EXERCISE OBJECTIVE: Using the data that follows, state the number of lines holding the word "chart", and give no other output.

GIVEN DATA:

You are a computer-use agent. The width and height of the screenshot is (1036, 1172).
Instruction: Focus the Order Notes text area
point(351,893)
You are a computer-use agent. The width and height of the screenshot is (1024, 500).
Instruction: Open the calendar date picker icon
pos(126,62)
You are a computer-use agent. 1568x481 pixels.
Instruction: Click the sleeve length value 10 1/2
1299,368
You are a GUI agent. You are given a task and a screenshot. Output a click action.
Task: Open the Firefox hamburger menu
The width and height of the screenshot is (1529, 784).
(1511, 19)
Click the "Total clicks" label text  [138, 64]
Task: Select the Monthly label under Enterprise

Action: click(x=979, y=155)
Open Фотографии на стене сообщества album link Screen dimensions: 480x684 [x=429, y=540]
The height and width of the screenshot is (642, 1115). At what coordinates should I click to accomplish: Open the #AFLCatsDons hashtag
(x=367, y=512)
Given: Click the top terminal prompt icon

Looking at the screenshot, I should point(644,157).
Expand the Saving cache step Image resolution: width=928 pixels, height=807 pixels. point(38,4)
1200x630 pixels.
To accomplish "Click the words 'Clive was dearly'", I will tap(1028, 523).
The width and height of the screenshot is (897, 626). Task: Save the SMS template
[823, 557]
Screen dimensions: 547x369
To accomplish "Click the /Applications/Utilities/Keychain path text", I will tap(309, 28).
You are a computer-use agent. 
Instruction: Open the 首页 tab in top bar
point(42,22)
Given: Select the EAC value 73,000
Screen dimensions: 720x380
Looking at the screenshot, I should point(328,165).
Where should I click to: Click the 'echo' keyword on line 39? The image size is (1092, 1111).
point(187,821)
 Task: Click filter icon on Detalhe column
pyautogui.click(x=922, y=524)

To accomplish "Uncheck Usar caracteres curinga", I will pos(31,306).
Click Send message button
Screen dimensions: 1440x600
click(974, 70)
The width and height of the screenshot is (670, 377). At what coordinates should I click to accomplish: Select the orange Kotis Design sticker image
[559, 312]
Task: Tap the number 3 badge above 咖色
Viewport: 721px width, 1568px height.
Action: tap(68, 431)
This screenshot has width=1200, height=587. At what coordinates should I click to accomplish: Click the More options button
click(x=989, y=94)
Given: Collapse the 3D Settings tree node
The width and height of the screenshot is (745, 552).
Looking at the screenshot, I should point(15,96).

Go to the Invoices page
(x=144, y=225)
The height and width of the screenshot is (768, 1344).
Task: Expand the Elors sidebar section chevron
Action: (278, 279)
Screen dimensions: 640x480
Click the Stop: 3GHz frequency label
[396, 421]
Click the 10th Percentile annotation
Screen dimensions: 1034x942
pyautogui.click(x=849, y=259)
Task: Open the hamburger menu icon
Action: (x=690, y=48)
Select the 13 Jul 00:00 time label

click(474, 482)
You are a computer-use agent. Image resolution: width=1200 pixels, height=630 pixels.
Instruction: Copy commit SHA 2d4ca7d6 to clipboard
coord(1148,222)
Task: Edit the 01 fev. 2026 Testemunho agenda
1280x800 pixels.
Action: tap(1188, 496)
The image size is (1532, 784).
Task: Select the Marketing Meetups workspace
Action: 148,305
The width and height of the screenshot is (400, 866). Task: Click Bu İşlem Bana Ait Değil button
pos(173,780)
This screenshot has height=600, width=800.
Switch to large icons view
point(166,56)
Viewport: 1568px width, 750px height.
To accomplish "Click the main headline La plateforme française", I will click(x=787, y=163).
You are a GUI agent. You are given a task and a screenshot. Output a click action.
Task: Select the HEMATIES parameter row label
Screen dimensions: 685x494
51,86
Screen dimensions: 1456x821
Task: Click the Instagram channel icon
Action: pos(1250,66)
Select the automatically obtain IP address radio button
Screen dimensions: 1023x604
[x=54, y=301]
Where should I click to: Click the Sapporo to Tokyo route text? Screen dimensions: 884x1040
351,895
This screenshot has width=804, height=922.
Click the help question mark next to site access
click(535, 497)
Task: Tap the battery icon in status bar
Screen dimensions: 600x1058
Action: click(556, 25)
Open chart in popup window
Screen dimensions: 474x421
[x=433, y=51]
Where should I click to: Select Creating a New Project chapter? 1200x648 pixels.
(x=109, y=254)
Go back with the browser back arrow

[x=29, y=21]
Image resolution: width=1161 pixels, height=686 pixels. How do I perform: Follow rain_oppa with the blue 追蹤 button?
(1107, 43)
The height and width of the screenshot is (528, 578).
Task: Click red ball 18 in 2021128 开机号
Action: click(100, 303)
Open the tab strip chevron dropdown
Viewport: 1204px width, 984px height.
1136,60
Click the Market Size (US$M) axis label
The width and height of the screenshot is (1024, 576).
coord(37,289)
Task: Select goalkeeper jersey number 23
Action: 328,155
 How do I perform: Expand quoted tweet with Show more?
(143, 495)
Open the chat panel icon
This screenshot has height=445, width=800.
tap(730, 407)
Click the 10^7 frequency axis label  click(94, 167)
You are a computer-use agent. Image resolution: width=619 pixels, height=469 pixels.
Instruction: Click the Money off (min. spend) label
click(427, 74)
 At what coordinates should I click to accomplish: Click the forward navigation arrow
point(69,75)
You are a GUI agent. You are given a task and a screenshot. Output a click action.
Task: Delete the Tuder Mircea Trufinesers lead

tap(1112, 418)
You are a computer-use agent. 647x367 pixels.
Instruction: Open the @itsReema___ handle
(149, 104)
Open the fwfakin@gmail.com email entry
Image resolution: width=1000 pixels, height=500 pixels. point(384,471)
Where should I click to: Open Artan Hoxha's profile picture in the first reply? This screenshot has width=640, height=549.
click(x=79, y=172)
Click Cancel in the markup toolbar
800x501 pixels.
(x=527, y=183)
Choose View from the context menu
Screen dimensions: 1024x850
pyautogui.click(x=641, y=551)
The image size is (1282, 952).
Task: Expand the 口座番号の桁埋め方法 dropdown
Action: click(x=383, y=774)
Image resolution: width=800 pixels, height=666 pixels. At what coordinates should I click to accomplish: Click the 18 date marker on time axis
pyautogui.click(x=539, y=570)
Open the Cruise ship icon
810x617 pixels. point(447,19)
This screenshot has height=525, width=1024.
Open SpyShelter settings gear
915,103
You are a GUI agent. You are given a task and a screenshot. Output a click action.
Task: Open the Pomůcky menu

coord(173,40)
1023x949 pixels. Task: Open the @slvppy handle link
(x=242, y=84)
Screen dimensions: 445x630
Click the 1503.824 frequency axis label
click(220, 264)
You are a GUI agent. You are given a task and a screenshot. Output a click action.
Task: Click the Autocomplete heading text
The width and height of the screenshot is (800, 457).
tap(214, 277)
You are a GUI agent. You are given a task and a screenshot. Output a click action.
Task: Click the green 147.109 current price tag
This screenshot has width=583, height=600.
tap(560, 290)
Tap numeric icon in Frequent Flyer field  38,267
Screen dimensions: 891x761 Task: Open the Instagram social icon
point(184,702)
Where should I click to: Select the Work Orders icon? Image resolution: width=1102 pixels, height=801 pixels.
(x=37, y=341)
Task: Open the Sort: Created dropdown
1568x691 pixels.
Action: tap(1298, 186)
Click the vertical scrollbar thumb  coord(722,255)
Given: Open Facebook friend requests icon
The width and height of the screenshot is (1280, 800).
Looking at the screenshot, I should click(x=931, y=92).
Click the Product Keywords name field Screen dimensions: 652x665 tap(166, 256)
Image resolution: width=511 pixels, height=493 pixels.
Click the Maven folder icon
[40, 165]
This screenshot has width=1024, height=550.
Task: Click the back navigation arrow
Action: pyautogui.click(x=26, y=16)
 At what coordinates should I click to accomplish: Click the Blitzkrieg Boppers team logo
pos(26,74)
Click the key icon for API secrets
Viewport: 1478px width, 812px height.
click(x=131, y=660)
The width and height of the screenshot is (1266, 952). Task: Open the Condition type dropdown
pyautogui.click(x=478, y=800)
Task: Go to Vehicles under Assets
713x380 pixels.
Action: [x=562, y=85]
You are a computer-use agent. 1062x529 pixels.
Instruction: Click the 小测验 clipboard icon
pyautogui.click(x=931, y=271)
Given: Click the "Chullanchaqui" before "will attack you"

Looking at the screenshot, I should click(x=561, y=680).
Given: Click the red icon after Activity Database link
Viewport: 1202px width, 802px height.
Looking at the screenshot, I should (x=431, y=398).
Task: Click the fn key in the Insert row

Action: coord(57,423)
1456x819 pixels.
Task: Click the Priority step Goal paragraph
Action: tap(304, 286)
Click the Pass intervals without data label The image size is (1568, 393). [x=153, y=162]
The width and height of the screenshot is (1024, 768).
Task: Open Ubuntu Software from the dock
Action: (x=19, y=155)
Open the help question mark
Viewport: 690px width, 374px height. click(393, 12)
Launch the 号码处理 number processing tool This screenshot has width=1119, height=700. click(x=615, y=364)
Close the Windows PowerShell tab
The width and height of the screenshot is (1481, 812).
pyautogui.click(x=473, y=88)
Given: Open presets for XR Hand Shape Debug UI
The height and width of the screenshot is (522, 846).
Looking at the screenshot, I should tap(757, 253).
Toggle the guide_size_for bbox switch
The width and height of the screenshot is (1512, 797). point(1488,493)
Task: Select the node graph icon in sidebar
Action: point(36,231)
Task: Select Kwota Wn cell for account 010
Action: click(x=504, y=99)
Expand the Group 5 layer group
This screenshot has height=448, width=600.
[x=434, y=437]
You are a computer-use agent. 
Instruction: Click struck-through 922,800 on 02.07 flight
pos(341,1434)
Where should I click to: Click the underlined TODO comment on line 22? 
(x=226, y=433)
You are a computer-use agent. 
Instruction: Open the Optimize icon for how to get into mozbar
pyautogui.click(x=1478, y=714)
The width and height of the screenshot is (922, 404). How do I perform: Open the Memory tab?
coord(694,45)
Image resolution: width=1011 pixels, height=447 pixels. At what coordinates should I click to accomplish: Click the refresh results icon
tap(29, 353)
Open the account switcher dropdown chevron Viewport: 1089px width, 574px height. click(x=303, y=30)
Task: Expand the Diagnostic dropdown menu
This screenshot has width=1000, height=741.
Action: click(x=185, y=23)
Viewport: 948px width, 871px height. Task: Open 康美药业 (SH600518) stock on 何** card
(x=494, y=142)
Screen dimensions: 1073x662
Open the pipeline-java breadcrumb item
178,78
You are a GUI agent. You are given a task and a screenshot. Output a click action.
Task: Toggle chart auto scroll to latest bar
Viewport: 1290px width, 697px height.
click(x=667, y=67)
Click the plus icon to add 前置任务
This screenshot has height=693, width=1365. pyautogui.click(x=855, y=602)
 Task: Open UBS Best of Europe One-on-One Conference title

YOUR RESPONSE: 2